女性だけでなく男性も発症?更年期障害の症状や原因とは
更年期障害と言えば「40代以降の女性がかかる病気」というイメージで捉えられがちですが、実は男性でも発症します。
ただし、女性に比べ男性の患者さんというのがあまり目立ちませんが、そこには幾つかの理由があります。
今回は40代になると気になり始めるこの「更年期障害」について説明します。
更年期とはどういうもの?
一般的に言って、更年期と聞くと漠然と40代半ば以降の中年期というイメージを持たれがちですが、実際には更年期に定義はなく、「体調不良を起こしやすくなる年代」や「初期の老化現象」という意味で用いられています。
「更年期」という言葉をよく見ると、「更に年を重ねる時期」という風にも読めます。
老化というのは体内のホルモンバランスが崩れ、体のいたるとことで不調を起こす現象です。
その初期段階として「更年期」という言葉があり、この更年期=「初期の老化現象」が始まるのが大体40代半ば頃なので、その年代を意味する言葉として定着したという経緯があるのです。
更年期障害の症状とは?
「更年期障害」を見てみると、こちらは「更年期に起こる障害」という意味になります。つまり「初期の老化現象として起こる体調不良の総称」が更年期障害なのです。
したがって症状は一様ではなく多様性があります。更年期障害の症状にはどんなものがあるかをまとめてみました。
・顔の火照り、赤ら顔(ホットフラッシュ)

_理解度の確認:_
1 – 更年期障害についての本文に含まれる見出しを、冒頭のタイトルも含めてすべて、登場する順に挙げてください。
2 – 更年期障害についての本文を、最後に示された行の後から書き継いでください。
収集データの各項目は、本文の内容とは一切関係ありません。

収集データ:
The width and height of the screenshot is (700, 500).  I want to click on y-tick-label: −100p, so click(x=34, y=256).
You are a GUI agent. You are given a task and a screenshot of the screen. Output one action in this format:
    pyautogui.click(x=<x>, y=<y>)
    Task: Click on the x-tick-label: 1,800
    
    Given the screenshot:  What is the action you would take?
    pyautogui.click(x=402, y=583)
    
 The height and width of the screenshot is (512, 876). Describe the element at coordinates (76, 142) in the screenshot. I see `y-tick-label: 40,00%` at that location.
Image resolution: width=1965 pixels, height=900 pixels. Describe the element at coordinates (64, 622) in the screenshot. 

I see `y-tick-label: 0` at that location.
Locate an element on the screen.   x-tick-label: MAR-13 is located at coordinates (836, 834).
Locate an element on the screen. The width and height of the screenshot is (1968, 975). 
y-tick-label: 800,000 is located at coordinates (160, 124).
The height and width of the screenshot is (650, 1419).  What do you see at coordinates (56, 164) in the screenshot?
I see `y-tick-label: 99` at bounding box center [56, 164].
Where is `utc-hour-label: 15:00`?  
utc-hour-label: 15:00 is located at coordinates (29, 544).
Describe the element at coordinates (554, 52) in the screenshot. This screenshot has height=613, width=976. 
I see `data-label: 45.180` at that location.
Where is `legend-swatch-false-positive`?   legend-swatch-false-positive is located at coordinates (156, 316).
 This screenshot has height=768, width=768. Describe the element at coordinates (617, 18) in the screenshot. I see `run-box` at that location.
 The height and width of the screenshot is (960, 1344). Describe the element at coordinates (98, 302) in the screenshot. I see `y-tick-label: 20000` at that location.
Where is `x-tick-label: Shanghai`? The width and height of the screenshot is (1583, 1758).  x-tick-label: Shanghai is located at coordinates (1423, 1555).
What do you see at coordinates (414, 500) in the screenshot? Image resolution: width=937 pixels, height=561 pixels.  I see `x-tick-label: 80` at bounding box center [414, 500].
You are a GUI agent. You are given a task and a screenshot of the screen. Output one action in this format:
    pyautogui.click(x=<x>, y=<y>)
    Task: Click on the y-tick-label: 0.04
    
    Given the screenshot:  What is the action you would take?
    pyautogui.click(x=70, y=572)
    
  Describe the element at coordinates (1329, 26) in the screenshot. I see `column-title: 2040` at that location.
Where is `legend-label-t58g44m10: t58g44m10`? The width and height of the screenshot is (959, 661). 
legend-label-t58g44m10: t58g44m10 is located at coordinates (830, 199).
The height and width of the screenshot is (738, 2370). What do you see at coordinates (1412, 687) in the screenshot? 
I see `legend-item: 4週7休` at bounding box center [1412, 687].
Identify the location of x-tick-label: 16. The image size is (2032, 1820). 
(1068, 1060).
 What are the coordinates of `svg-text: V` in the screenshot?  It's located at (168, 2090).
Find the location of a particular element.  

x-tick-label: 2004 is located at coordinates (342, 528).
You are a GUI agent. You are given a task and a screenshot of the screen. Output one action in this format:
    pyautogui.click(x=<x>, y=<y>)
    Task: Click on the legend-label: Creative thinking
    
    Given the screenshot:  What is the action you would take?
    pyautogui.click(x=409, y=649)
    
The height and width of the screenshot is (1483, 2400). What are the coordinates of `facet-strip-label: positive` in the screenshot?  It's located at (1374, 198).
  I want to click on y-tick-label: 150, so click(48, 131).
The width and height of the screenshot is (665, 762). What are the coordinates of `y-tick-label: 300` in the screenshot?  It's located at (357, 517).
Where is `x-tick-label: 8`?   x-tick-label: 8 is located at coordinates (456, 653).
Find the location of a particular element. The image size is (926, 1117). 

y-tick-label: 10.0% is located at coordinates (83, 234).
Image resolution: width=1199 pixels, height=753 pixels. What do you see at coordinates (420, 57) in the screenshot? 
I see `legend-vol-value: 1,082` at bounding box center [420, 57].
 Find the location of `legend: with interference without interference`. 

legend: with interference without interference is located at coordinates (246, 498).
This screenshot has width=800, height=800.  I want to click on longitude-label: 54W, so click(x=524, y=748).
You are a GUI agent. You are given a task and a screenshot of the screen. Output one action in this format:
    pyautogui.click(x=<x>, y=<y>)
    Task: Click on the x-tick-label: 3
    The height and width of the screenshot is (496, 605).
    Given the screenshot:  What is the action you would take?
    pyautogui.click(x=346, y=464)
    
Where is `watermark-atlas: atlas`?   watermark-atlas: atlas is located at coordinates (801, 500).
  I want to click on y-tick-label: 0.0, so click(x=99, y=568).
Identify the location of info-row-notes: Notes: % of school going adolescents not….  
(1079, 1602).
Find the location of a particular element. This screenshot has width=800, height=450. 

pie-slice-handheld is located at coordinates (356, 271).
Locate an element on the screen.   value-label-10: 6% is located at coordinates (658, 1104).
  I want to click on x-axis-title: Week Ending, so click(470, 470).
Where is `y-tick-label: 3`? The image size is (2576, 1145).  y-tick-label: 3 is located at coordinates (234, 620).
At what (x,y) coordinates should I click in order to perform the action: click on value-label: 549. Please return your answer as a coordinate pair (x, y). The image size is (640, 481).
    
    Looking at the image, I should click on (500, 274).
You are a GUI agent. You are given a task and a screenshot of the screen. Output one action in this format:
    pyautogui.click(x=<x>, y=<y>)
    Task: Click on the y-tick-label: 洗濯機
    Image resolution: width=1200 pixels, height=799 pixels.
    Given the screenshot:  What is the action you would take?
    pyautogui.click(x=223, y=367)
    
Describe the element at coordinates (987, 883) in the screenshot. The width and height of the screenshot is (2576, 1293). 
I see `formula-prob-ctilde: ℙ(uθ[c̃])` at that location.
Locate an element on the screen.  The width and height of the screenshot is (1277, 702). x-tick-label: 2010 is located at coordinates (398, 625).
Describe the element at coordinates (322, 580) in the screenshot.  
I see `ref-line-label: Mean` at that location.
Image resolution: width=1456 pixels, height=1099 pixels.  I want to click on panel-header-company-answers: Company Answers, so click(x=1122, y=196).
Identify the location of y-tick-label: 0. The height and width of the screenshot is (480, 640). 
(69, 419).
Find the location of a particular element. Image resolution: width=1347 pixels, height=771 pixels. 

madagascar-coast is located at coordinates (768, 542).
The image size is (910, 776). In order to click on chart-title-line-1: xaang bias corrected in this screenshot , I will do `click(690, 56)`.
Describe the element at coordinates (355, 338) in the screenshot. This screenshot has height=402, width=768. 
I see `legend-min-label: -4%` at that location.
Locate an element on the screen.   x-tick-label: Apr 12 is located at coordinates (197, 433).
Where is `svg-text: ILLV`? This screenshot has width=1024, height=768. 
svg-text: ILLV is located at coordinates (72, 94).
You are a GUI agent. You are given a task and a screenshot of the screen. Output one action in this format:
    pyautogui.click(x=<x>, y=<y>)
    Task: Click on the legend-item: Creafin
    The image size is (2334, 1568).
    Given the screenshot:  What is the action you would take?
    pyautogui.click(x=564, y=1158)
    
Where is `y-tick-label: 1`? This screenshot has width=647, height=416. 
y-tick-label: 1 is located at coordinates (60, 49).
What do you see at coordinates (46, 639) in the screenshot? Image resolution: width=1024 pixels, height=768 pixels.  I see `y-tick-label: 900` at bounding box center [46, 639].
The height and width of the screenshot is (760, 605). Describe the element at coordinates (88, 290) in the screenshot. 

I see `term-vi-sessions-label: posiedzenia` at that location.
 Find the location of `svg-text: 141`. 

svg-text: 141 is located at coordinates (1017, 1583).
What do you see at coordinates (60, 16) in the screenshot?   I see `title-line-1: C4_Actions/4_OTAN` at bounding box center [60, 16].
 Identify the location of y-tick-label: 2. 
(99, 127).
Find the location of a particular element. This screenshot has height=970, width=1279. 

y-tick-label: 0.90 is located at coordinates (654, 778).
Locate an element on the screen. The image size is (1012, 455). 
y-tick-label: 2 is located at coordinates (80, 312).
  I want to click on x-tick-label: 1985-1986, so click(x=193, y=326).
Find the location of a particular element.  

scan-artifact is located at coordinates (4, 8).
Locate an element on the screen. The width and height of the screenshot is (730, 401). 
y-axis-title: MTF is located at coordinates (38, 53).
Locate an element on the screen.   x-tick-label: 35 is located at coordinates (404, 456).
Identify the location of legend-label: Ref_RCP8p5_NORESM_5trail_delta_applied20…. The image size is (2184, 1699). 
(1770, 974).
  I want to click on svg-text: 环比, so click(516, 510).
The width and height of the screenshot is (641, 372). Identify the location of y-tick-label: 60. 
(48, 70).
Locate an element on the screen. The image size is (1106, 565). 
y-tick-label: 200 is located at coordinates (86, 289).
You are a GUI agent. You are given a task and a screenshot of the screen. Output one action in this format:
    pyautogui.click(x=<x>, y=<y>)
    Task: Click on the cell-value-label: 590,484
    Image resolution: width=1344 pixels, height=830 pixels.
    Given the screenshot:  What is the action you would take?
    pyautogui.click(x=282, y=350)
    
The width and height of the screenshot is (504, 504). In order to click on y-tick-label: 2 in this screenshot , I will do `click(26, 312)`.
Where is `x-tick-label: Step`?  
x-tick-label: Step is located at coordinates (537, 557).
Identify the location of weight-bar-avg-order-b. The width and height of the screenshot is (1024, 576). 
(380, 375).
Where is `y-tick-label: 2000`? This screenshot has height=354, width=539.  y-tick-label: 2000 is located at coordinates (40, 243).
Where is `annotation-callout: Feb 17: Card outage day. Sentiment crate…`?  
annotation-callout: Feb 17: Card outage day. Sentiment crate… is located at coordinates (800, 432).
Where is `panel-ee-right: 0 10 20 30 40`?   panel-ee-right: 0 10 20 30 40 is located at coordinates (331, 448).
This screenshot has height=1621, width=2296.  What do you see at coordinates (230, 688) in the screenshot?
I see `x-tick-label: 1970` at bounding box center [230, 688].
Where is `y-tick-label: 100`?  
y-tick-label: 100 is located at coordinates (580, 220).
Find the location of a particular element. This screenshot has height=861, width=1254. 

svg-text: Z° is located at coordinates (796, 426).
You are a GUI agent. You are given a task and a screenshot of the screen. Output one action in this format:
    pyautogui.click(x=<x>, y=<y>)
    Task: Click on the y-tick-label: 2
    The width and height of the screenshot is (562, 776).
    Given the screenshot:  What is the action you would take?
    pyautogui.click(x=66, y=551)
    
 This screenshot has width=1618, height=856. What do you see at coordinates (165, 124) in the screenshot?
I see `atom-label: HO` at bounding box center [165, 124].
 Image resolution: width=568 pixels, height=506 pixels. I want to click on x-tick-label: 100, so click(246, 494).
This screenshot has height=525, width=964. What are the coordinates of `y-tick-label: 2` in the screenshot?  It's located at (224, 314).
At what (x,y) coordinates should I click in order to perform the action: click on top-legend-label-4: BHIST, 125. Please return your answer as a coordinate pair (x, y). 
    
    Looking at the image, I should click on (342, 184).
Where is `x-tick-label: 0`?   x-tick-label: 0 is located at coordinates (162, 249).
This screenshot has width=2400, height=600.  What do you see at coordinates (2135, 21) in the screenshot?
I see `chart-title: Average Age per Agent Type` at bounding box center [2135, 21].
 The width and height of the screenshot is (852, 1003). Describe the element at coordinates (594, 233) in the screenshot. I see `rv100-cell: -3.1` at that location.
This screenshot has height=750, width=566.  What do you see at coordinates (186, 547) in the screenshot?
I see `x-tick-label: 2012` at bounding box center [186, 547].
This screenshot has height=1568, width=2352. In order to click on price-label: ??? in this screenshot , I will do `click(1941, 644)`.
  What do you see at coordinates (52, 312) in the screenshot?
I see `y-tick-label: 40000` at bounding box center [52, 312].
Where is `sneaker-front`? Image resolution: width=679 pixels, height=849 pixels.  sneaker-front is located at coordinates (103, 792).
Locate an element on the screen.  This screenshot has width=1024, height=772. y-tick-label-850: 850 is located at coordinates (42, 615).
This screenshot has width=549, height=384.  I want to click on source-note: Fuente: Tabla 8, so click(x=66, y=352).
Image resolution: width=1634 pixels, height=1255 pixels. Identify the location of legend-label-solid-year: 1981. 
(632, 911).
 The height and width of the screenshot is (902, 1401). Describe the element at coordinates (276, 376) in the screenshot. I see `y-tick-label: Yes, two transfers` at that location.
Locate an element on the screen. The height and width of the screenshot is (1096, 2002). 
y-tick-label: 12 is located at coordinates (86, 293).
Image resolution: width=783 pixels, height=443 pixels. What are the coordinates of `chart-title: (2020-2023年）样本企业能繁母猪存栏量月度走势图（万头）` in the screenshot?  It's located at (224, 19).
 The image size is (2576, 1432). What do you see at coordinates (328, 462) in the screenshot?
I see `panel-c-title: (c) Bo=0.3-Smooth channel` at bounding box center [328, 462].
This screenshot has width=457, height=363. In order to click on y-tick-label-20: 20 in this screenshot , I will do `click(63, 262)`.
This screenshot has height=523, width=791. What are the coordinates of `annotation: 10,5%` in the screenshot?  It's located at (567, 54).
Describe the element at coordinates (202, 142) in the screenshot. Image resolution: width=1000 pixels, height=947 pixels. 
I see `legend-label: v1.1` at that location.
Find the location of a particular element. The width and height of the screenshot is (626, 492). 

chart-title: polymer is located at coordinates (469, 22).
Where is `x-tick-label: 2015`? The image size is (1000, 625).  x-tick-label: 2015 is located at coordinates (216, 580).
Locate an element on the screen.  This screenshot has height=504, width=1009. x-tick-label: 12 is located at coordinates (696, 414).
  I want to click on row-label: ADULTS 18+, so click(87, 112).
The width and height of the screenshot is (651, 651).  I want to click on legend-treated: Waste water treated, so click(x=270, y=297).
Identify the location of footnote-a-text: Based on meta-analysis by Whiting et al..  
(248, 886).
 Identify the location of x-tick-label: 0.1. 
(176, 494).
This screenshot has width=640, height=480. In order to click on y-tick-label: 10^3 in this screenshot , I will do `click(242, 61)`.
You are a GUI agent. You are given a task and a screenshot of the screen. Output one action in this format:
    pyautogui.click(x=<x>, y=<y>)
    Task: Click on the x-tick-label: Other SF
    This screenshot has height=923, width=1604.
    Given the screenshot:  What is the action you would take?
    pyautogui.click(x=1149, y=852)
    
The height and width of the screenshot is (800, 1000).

_課題ごとの結果:_
1 –
・女性だけでなく男性も発症?更年期障害の症状や原因とは
・更年期とはどういうもの?
・更年期障害の症状とは?

2 –
・多汗
・動悸、息切れ、不整脈
・生理不順
・不定愁訴(イライラして短期になる)
・すぐに不安になる
・易疲労感
・慢性的な倦怠感
・便秘
・頭痛
・うつ状態、不眠
などです。これでも代表的なものの一例で、他にも多くの症状が起こる可能性があります。
更年期障害の原因はホルモンバランスの異常
更年期障害の原因は「ホルモンバランスの異常」です。特に女性ホルモン量の低下によって、上記のような多種多様な辛い症状を引き起こすことが分かっています。
しかし、異常といってもウィルス感染症などの原因があってホルモンバランスが崩れるのではなく、年齢を重ねるごとにホルモン産生能力が低下していくことで自然発生的に起こるのが更年期障害です。
人によっては更年期にさしかかっても、辛い更年期障害の症状を覚えない人もいます。これは女性ホルモン産生量の低下が緩やかで、健康被害を及ぼすような急カーブを描かないタイプの人に多く見受けられます。
また、40代以前でもホルモンバランスが急激に崩れると更年期障害と同様の症状が出てくるケースもあります。
このように病的な原因でホルモンバランスが乱れるのではなく、自然な生理現象として起こる症状なので、つい最近までは病気として認められていませんでしたが、近年は発症の理由が病的で自然的な生理現象であれ、健康被害を引き起こしていることには変わりないので、病気として積極的な治療を行うようになりました。
主な治療法は、
・投薬治療(ホルモン充填療法、漢方薬など)
・対症療法(症状に合わせて、薬によって症状を軽減する治療法)
・生活指導(食生活や運動習慣を見直してホルモンバランスの乱れを整える方法)になります。
女性の更年期障害は閉経を迎えるとホルモンバランスが落ち着き、症状は自然とおさまります。
しかし、長い人は20年近く辛い症状が継続するため、更年期障害かな?と思ったら我慢せずに病院に相談しましょう。
上記のような症状で、年齢的にも更年期障害が疑われる人は婦人科を受診するのが一般的です。
男性の更年期障害の症状とは?
ここまでは世間でもよく知られている更年期障害のお話しです。
しかし、冒頭でも述べたように男性にも更年期障害は起こり得ます。女性のように症状が極端に出ないのは、もともと女性ホルモンの産生量が少ないからです。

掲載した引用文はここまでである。